Taken in aggregate, they should provide a useful indicator of whether profits are heading higher, or whether the market has got ahead of itself in anticipating economic recovery.
So far at least, the signs have been reassuring with no major shocks. A typical example was Rentokil Initial, the business services group, whose interim pretax profits topped £200m despite difficult operating conditoins. In a revealing sign of the times, a company which once prided itself on increasing earnings per share by 20% each year is now setting targets of a different kind. It plans to increase its dividend by 10% a year – underlining how a long bear market has led to increased emphasis on dividends rather than growth.
Some companies will fall short, however. WH Smith has already said that full-year profits from its core UK retail operations will be below expectations as it grapples with intense competition from supermarkets in particular. Margins are expected to fall in the second half, and sales will be little changed from last year, because the recent hot weather put people off shopping. Furthermore, the company gave no indication of when it might offload its US store chain, most of whose branches are in hotels and airports, and which has been a consistent disappointment.
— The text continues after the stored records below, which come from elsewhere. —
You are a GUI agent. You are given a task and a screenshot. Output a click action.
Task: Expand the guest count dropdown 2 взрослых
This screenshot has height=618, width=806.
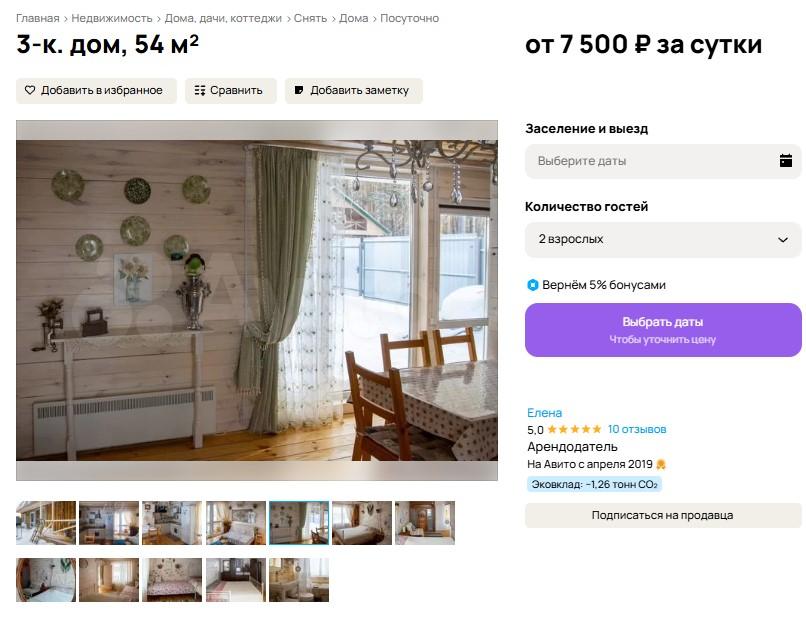click(663, 240)
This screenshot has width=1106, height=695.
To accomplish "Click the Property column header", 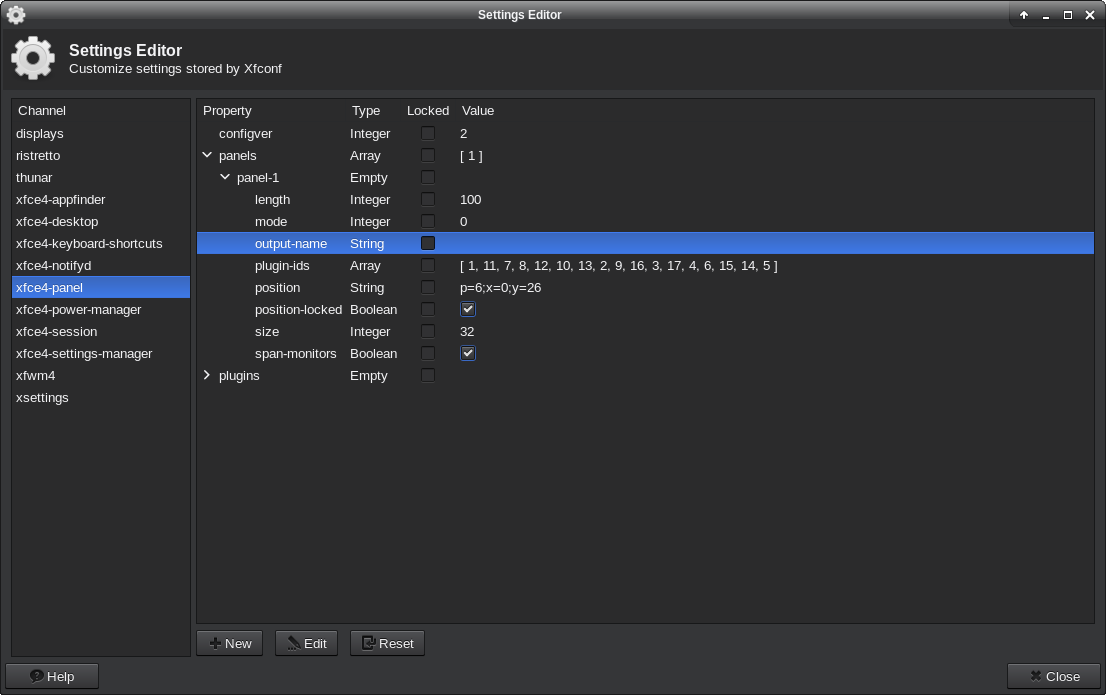I will pyautogui.click(x=227, y=111).
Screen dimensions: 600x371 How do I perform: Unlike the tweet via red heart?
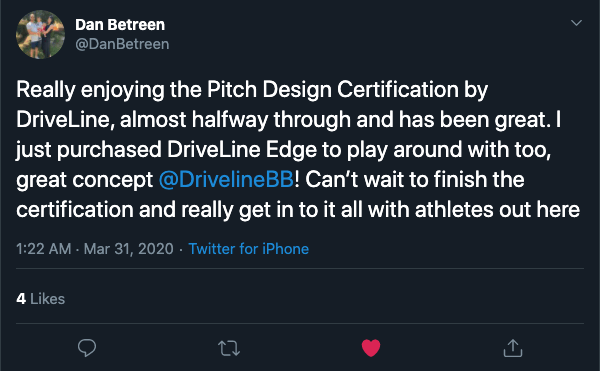(371, 348)
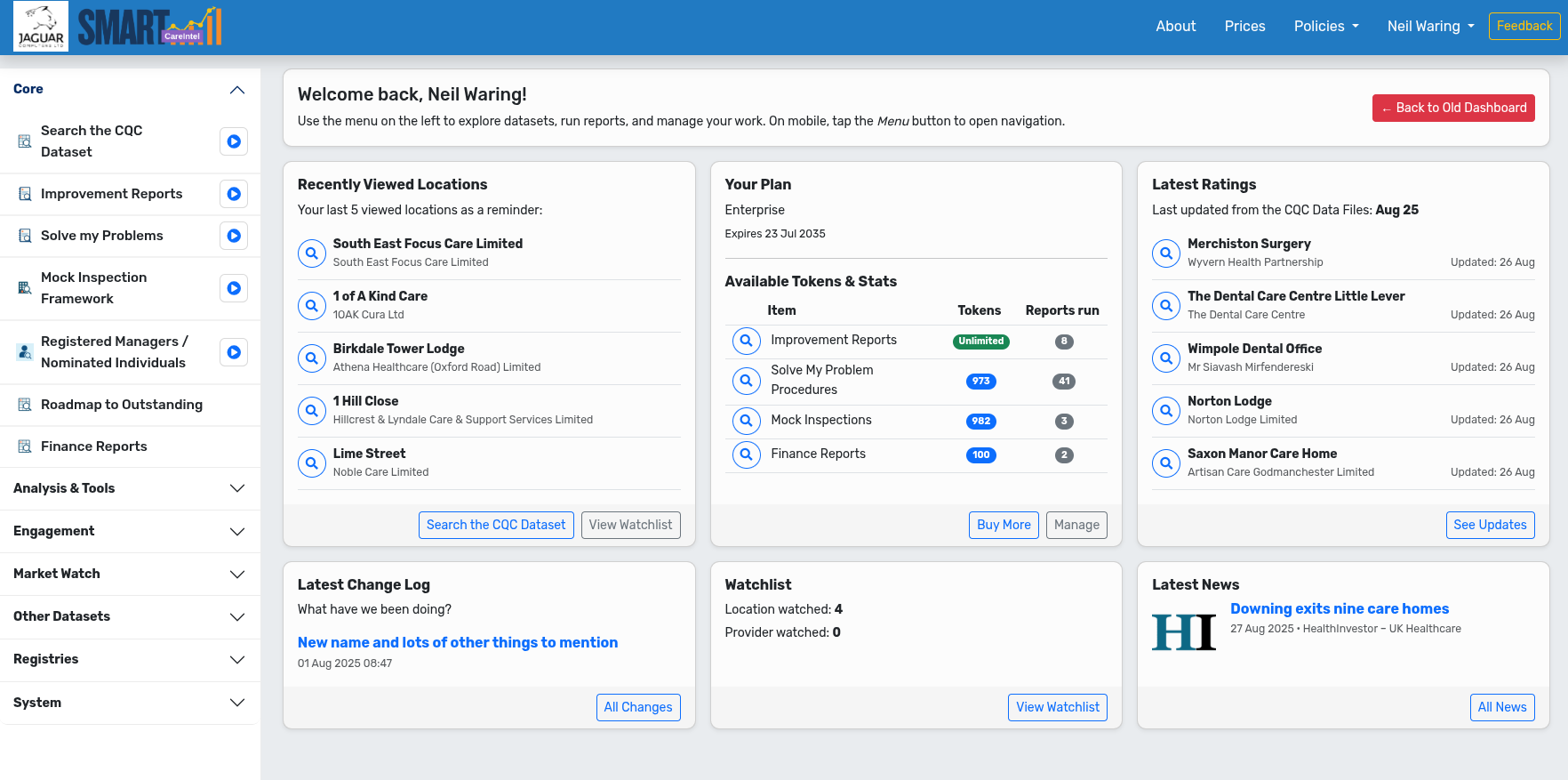This screenshot has width=1568, height=780.
Task: Click the HealthInvestor HI news thumbnail
Action: pyautogui.click(x=1183, y=632)
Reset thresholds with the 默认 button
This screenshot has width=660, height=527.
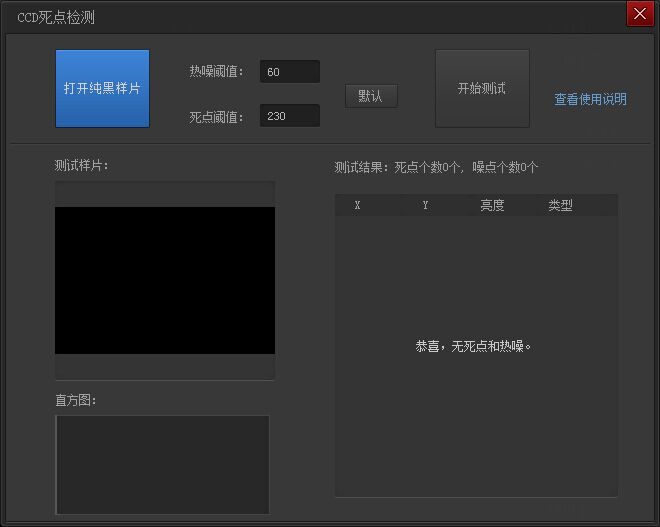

WHSmith will soon have a new chief executive, the highly-regarded Kate Swann, who joins from Argos. She will have plenty to do.
Bid rumours are swirling around Canary Wharf, the Docklands property company. Various private equity buyers are thought to have the group in their sights, but there has also been talk that Paul Reichmann will bid for it. He has already rescued the company from the jaws of creditors once. Canary Wharf’s shares have fallen heavily because of fears it won’t be able to fill all the new space it is building with tenants.
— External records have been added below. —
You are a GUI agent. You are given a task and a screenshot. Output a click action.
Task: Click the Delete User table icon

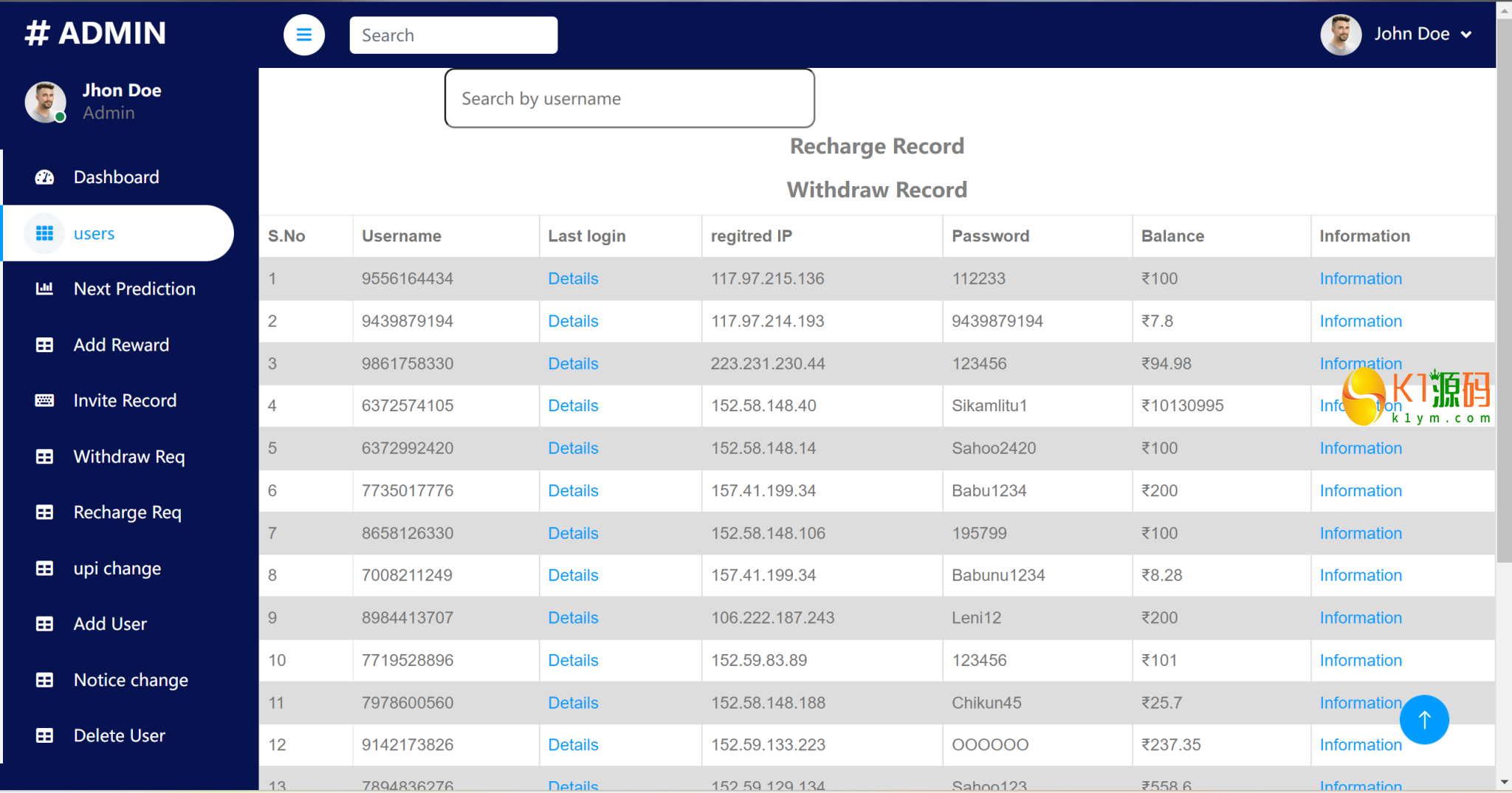point(44,735)
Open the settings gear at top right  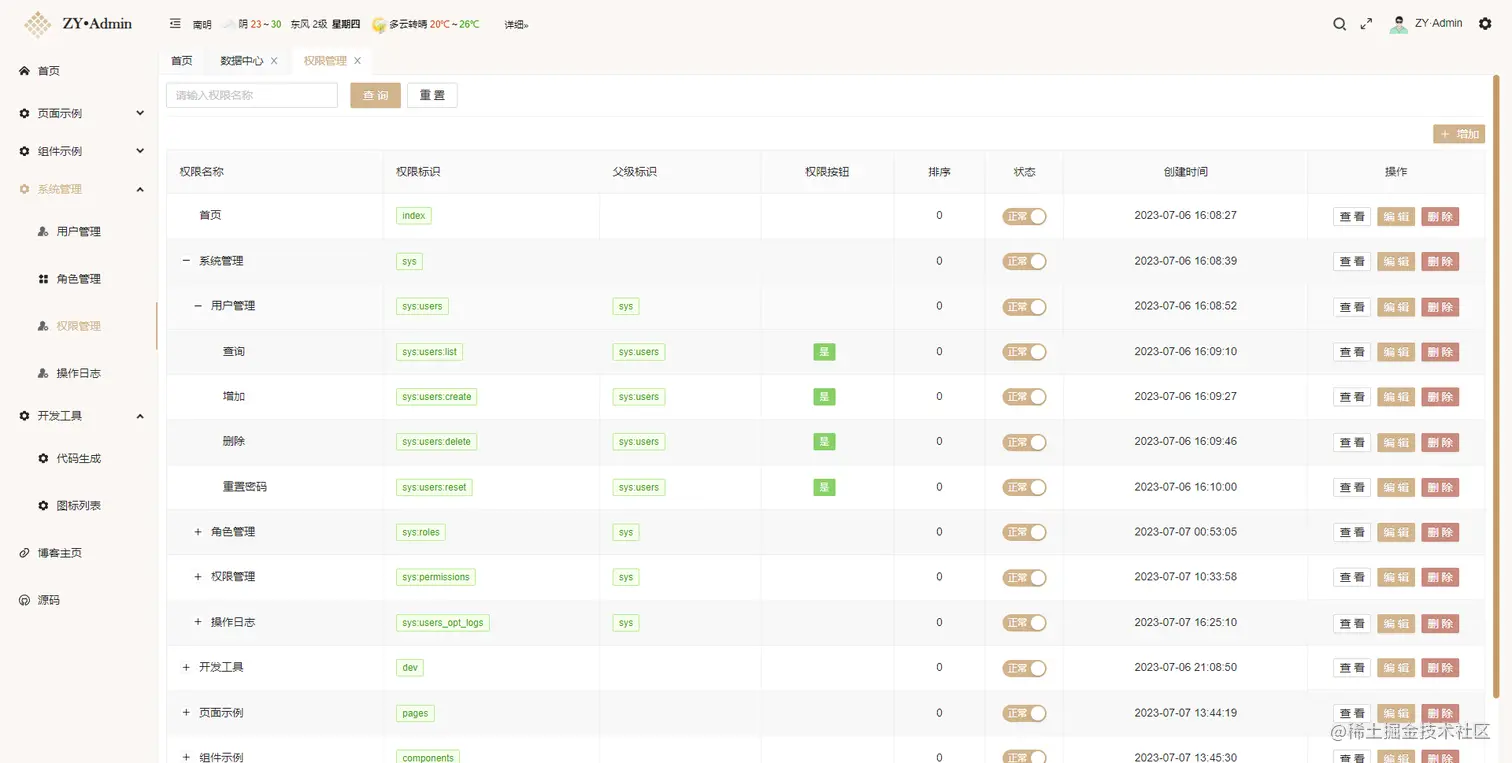coord(1486,23)
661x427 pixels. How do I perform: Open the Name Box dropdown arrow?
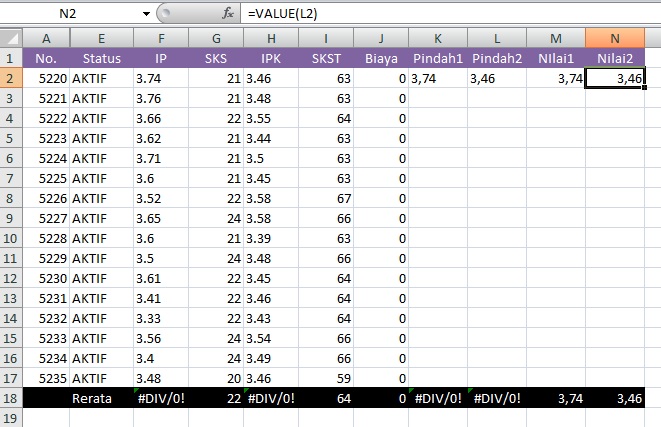click(146, 14)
Another target of private equity groups is the Drax power station, which is currently in the hands of creditor banks after its former owner AES handed back the keys. AES, an American company, bought Drax for an exorbitant sum, and couldn’t pay its bills when wholesale power prices fell sharply. Another interested party is the mining group BHP Billiton, which wants to buy a stake in the station in order to part-own a consumer of some of its coal, which is mined mainly in South Africa and Colombia. That would be bad news for UK Coal, which operates what remains of the UK coal industry and counts Drax among its biggest customers.